Leaving the pictures aside, repeat the entries exactly.

TASK INPUTS START

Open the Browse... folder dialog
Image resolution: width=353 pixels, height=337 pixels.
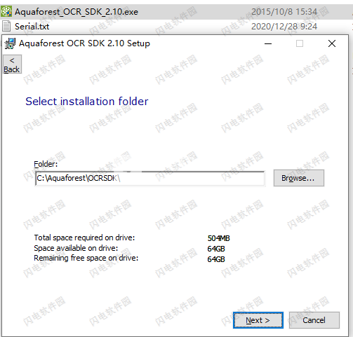(x=299, y=178)
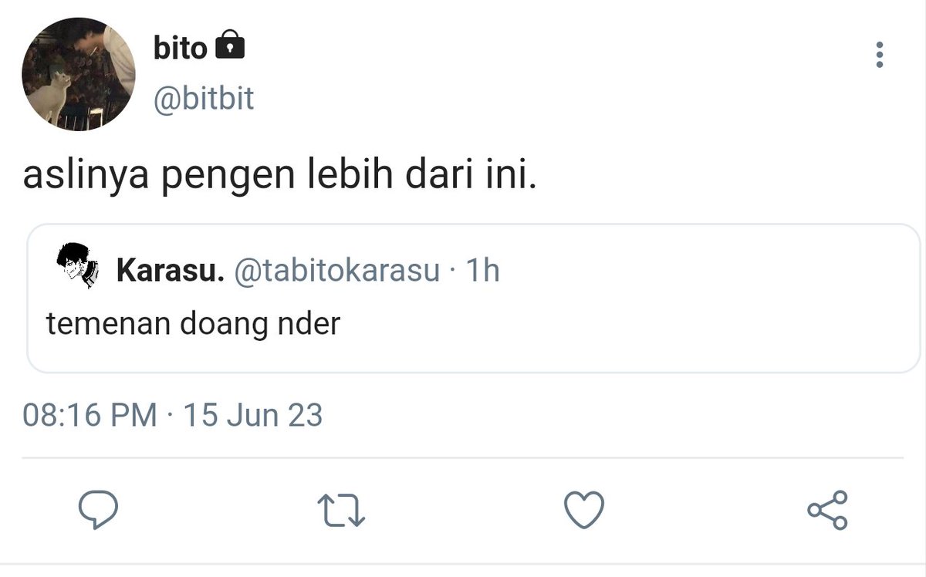Viewport: 926px width, 577px height.
Task: Click the 15 Jun 23 date
Action: [x=253, y=416]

TASK INPUTS END

YOUR RESPONSE:
Open the Browse... folder dialog
Image resolution: width=353 pixels, height=337 pixels.
(x=299, y=178)
Viewport: 926px width, 577px height.
Task: Click the 15 Jun 23 date
Action: [x=253, y=416]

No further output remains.